*** Block opens ***

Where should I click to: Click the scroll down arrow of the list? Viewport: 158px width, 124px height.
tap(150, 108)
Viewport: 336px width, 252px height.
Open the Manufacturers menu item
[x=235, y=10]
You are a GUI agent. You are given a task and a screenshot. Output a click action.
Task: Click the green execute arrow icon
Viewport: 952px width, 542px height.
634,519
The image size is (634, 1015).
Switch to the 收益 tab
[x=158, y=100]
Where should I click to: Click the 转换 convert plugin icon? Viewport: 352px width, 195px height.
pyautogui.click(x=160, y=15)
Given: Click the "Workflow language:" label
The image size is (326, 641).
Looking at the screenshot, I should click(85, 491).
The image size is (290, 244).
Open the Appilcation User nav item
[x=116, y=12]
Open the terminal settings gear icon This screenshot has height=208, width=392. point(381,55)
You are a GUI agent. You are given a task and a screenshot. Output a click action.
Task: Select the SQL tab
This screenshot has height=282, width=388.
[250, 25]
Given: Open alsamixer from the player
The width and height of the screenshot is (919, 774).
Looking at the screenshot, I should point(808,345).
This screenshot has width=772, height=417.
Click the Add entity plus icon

*** Block closes ***
*** Block opens ***

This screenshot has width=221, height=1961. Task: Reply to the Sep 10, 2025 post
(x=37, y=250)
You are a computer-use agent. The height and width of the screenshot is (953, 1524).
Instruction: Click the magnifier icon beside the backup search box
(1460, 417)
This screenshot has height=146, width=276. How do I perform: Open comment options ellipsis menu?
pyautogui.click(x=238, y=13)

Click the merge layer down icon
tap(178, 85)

*** Block closes ***

• _TASK OBJECTIVE_:
Take the lines above from the one containing "Given: Click the" to the one containing "Click the Add entity plus icon" and retype them exactly, both ends included, with nothing added.

• _RESPONSE_:
Given: Click the "Workflow language:" label
The image size is (326, 641).
Looking at the screenshot, I should click(85, 491).
The image size is (290, 244).
Open the Appilcation User nav item
[x=116, y=12]
Open the terminal settings gear icon This screenshot has height=208, width=392. point(381,55)
You are a GUI agent. You are given a task and a screenshot. Output a click action.
Task: Select the SQL tab
This screenshot has height=282, width=388.
[250, 25]
Given: Open alsamixer from the player
The width and height of the screenshot is (919, 774).
Looking at the screenshot, I should point(808,345).
This screenshot has width=772, height=417.
Click the Add entity plus icon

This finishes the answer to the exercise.